→ **What you will do**:
Beginning with the line in which "You are a GUI" appears, transcribe each line word for word until the records end. Do not include pictures.

━━ Data provided

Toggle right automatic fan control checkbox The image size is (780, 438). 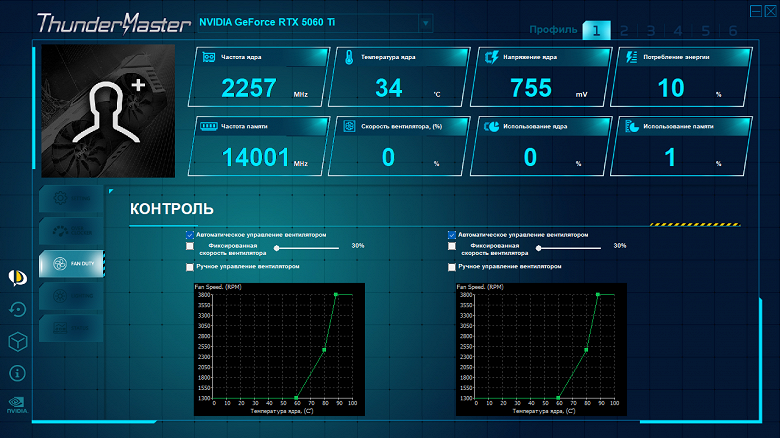tap(452, 235)
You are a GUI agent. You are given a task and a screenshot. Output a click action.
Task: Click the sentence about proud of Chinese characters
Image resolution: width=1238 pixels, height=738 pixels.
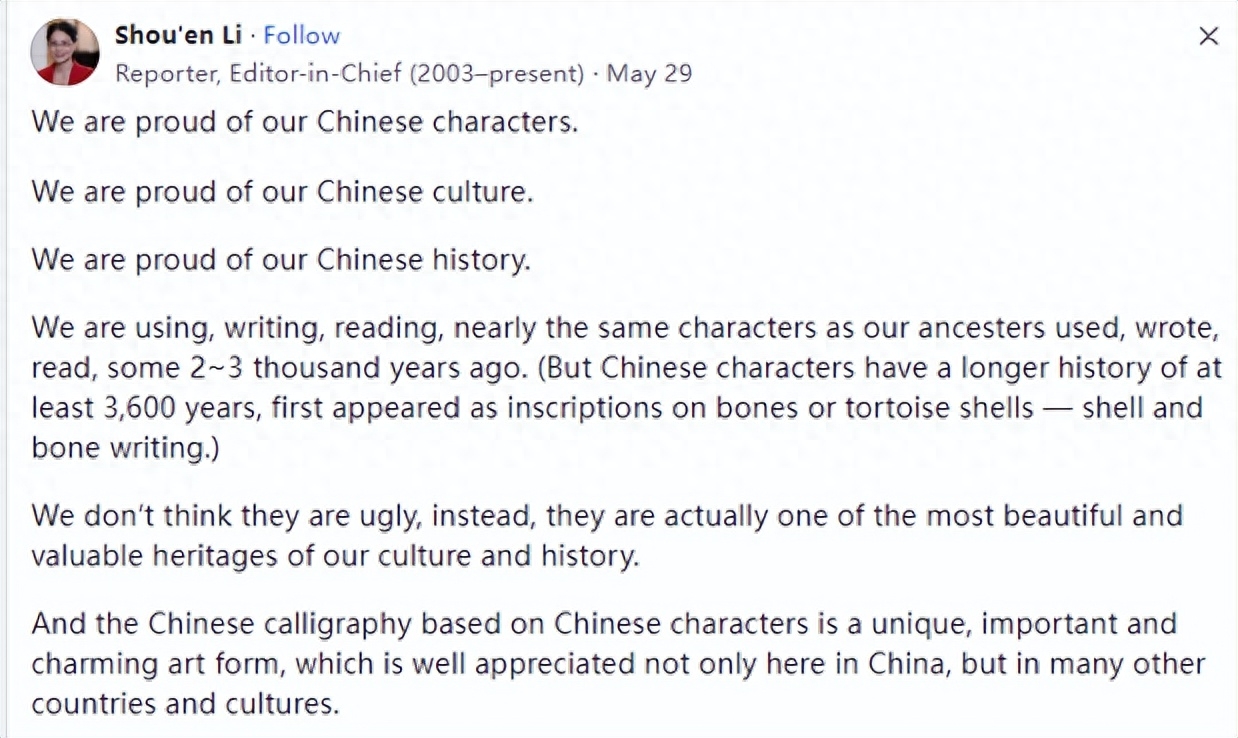click(305, 122)
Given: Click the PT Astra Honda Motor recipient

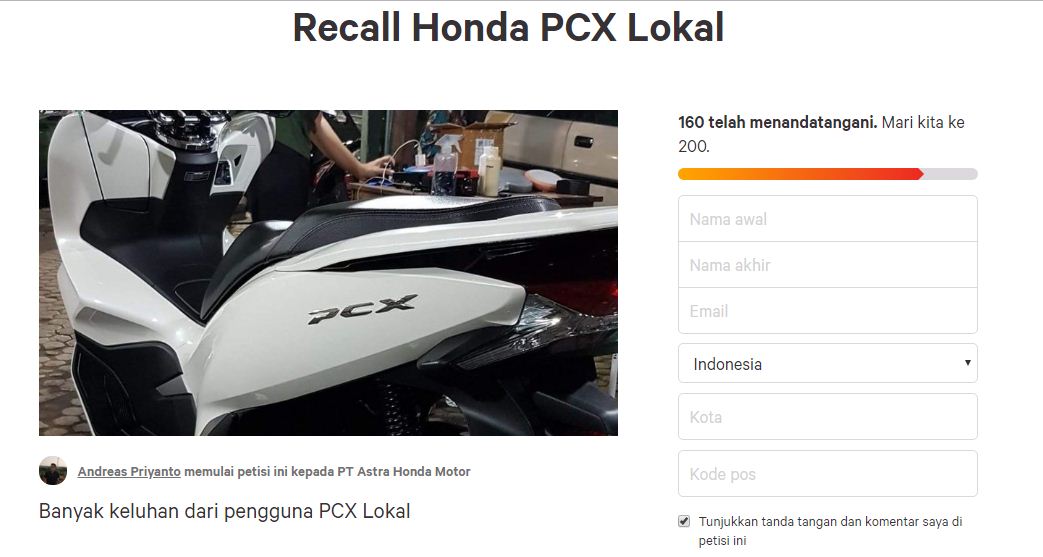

━━━━

→ **Written response**:
You are a GUI agent. You are given a task and a screenshot. Output a click action.
Task: Click the sentence about proud of Chinese characters
Image resolution: width=1238 pixels, height=738 pixels.
click(305, 122)
Given: Click the PT Astra Honda Motor recipient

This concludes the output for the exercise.